One of Patch’s quotes sums up his message. “Treat a disease and sometimes you’ll win, sometimes you’ll lose. Treat a person, and I guarantee you’ll win every time.” So when will conference organisers (also kind, intelligent, and hardworking people) allocate an equal amount of time to the evidence on the one hand, and then for attendees to discuss and practice the communication of that evidence on the other? Only then will patients stand a decent chance of consistently getting conversation and support, which enables them to optimally understand the risks and benefits of their options if they wish to. Then, and only then, will we be true to Patch, and Sir William Osler, and many others, and be treating the person and not the disease.

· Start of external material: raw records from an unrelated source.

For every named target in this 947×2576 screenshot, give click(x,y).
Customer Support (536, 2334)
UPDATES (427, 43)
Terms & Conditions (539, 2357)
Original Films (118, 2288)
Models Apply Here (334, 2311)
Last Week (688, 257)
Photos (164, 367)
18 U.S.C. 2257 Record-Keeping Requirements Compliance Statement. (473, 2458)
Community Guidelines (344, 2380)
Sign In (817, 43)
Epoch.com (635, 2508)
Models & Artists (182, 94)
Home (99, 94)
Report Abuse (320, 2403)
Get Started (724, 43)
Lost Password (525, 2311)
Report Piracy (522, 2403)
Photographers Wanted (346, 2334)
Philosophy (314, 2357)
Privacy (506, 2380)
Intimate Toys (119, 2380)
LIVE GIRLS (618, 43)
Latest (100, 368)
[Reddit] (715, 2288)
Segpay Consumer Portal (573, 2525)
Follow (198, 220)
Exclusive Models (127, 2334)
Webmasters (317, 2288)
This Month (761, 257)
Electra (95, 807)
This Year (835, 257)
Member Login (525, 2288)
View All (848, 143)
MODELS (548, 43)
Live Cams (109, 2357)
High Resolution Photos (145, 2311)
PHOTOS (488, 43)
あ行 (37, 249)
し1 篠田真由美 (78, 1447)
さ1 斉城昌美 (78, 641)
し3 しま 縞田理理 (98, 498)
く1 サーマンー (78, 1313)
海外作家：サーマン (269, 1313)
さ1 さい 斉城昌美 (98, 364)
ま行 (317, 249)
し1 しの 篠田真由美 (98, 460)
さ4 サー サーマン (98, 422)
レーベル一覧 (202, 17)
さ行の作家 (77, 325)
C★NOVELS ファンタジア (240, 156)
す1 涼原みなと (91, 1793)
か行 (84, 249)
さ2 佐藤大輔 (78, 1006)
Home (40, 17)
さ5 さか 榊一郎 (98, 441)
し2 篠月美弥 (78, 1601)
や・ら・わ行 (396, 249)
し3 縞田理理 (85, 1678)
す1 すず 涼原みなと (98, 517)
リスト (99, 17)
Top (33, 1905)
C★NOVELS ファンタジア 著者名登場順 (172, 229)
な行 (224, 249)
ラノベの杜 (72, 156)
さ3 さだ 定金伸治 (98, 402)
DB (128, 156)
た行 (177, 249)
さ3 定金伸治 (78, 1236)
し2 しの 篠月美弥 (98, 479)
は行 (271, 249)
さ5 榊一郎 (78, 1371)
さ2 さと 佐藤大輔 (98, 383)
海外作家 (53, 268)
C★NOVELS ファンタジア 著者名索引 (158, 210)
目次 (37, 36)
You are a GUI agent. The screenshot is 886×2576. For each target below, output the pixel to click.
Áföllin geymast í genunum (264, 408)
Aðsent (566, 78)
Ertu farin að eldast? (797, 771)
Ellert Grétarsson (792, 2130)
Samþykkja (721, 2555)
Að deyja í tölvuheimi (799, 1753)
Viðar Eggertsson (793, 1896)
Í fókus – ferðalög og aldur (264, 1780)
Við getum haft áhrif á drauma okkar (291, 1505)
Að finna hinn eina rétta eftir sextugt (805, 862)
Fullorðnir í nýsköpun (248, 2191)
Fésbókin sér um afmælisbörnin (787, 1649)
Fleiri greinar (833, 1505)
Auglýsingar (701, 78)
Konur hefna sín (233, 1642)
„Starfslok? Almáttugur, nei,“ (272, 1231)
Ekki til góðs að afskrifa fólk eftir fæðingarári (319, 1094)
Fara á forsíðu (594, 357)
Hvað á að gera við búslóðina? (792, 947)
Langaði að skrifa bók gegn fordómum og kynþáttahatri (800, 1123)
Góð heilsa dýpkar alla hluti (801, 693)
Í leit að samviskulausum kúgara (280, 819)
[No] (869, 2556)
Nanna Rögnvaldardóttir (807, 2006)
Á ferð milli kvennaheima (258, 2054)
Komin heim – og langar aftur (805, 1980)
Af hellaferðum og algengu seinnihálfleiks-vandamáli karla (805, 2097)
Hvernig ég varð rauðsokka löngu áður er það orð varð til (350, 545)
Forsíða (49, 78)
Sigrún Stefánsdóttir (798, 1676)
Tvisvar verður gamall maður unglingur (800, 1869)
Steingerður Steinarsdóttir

Back to Remembrance Sunday. The presiding minister at the Cenotaph had jerked my head back with his opening remarks. “What does the Lord require of you but to do justice, and to love kindness, and to walk humbly with your God?” It’s gone round and round my head all week. I had to go and look it up. It’s Micah, chapter 6, verse 8.
So OK, I’ll stiffen my resolve, and keep turning up at workshops and conferences, and use whatever time I’m allocated to encourage the treatment of persons, not diseases, because we and what we do unselfishly many times every day should indeed be all about justice, and kindness, and walking more humbly. In healthcare, even when there are just two of us in a consultation, we’re a community.
Neal Maskrey’s early career was as a GP before spending seven years as a medical manager and part time GP. After 12 years as a director of the National Prescribing Centre and programme director at NICE, he is now honorary professor of evidence informed decision making at Keele University, and consultant clinical adviser in the Medicines and Prescribing Centre, NICE.
Competing interests: I declare that I have read and understood BMJ policy on declaration of interests and I hereby declare the following interest: Employed part time by the National Institute for Health and Care Excellence.